(Requirement): Find the line containing "Given: Click the brown Enum icon". Retype it and every later line of the records exactly, leaving out pictures.
** Given data follows **
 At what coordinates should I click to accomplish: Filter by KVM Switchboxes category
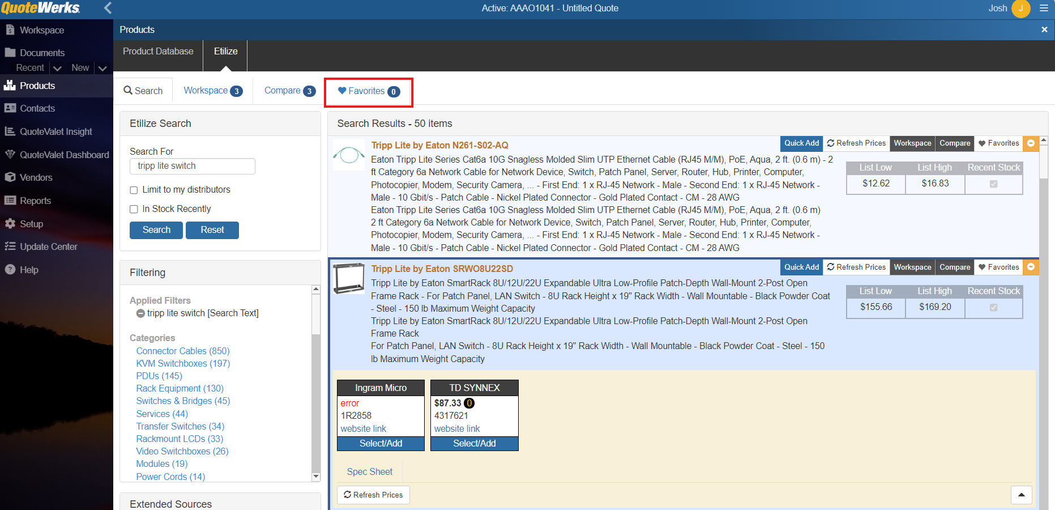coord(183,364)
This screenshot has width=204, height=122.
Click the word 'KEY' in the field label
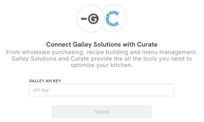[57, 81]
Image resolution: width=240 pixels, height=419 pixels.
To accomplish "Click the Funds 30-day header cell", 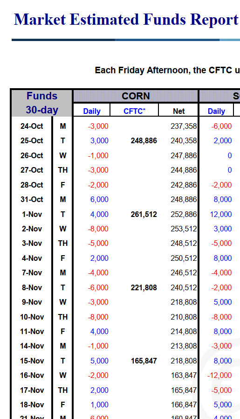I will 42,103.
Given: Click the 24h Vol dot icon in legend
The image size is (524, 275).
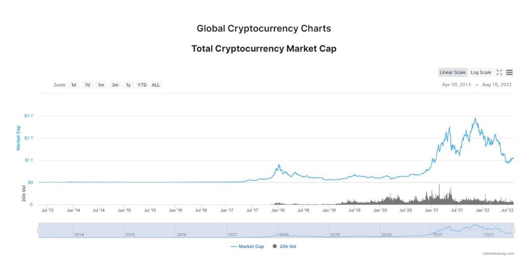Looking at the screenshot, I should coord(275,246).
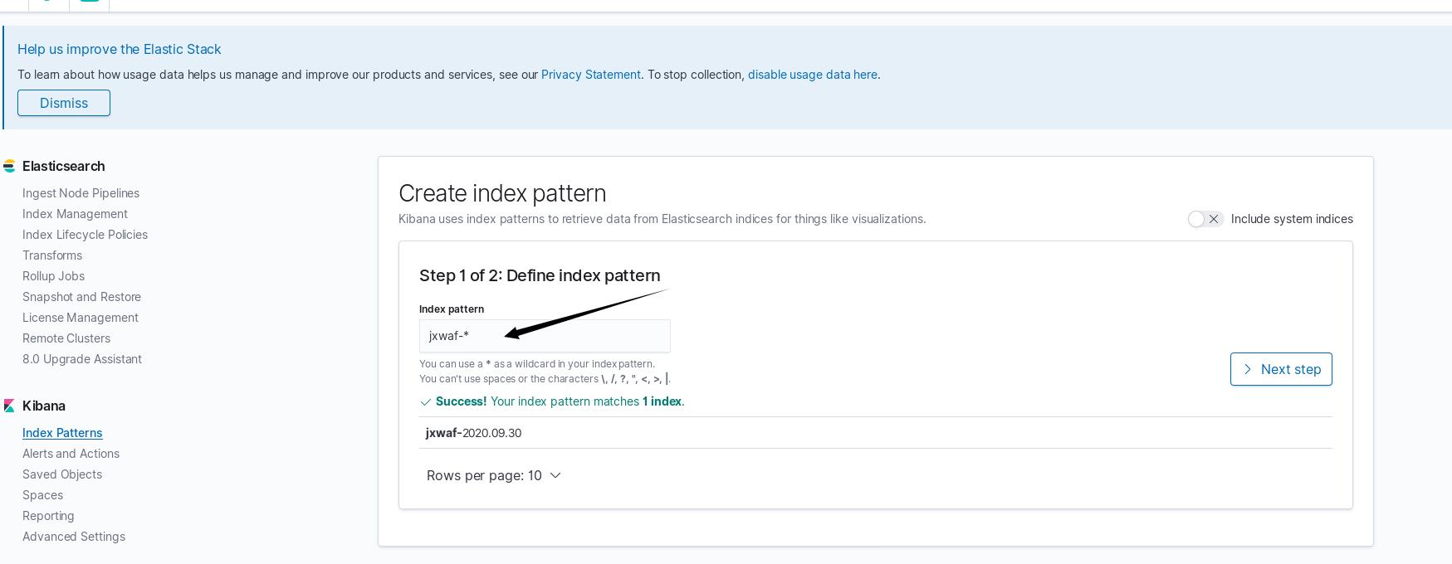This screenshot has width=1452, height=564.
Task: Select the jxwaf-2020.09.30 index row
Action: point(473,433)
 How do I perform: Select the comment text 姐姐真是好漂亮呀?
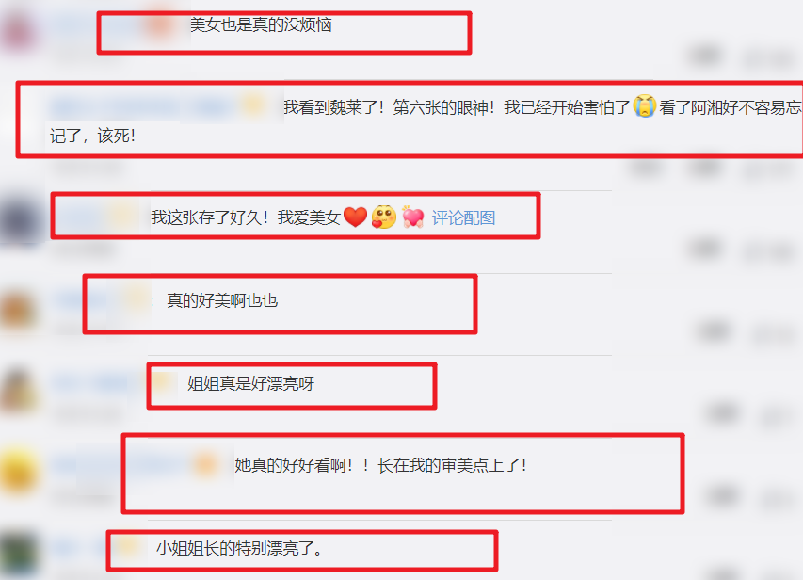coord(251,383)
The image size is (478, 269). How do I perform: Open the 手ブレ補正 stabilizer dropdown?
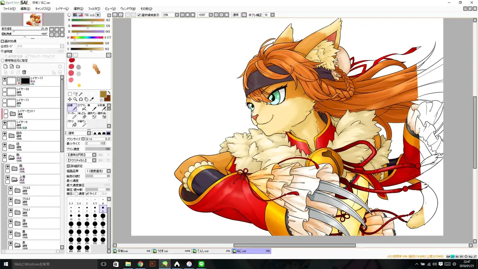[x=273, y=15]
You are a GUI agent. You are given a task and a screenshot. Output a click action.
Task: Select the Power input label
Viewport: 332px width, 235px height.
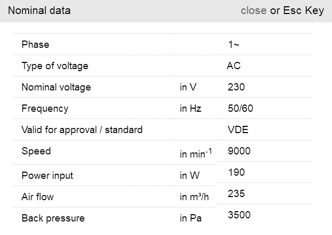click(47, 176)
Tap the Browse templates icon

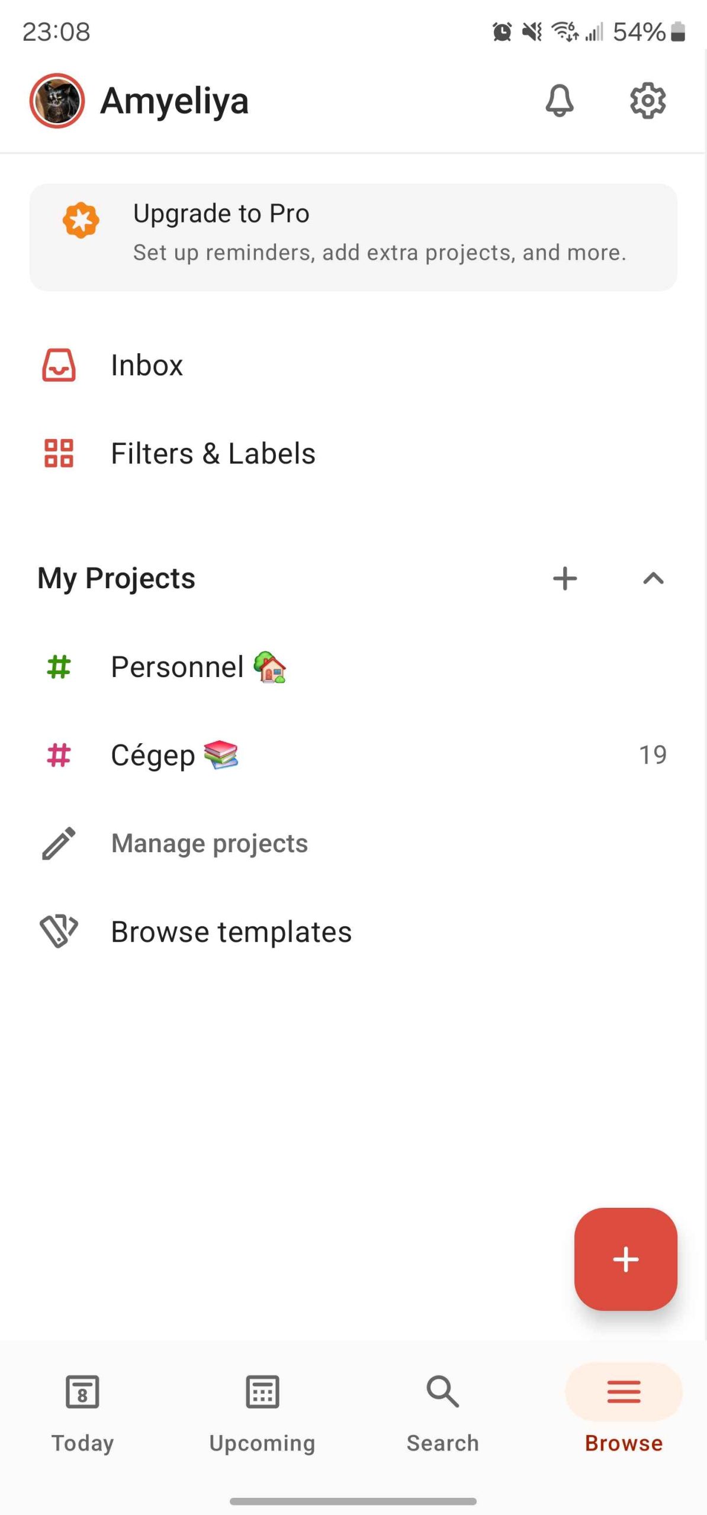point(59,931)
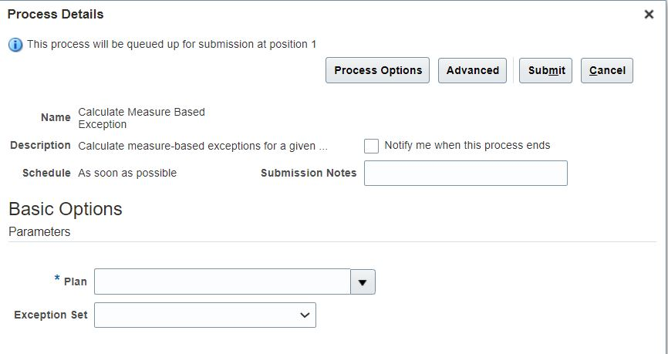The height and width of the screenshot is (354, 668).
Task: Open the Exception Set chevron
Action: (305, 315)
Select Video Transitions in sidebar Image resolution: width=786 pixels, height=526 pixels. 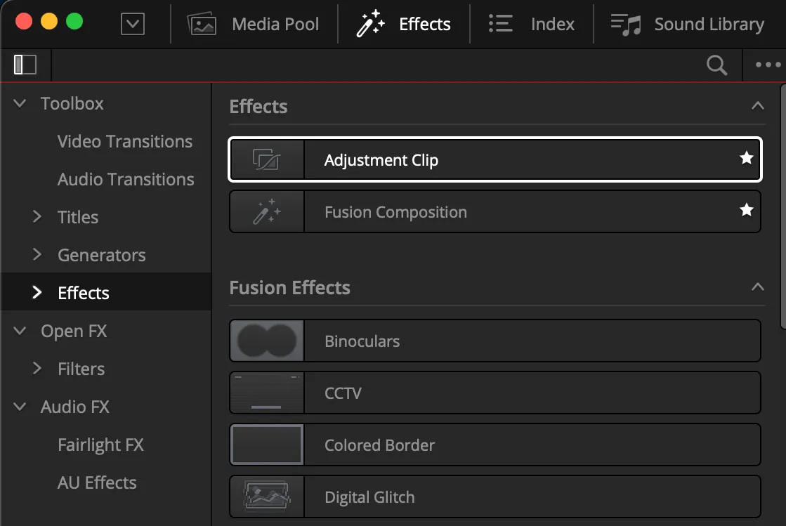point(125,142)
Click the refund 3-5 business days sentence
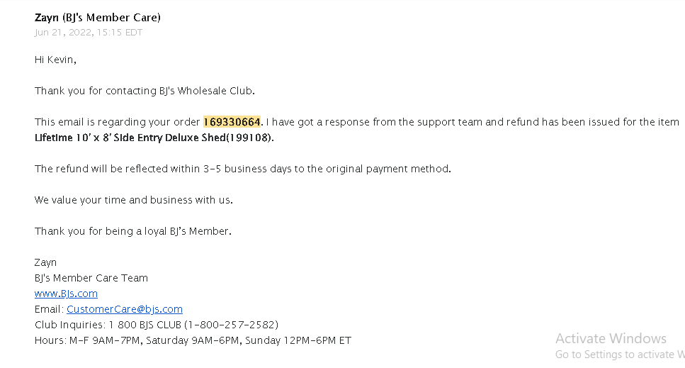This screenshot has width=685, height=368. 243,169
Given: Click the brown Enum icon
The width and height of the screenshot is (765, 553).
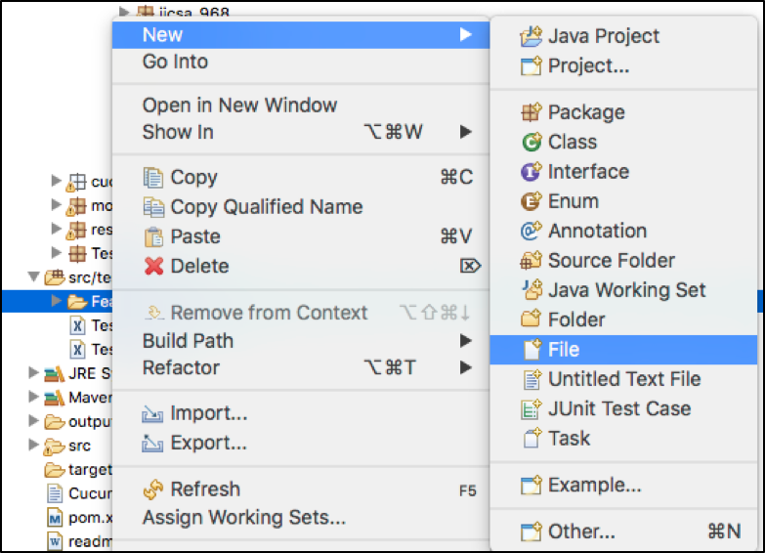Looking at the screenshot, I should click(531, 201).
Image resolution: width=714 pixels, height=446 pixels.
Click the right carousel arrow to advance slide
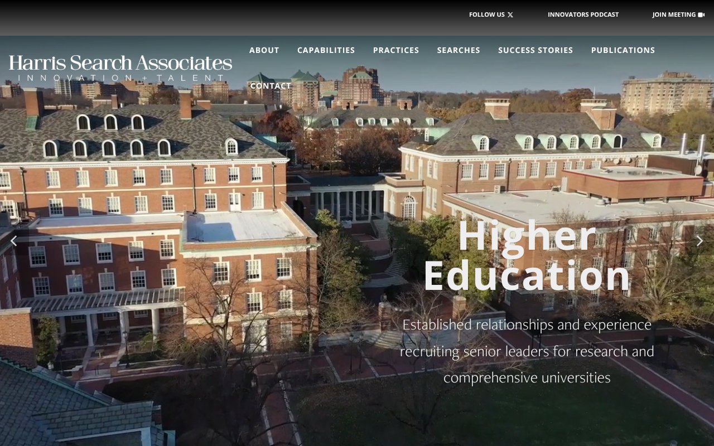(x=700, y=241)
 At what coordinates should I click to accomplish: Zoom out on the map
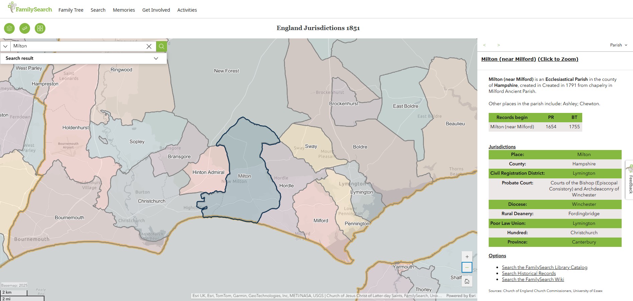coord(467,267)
** End of Given data **
(Response):
Given: Click the brown Enum icon
The width and height of the screenshot is (765, 553).
Looking at the screenshot, I should click(531, 201).
Image resolution: width=714 pixels, height=446 pixels.
Click the right carousel arrow to advance slide
(x=700, y=241)
 At what coordinates should I click to accomplish: Zoom out on the map
coord(467,267)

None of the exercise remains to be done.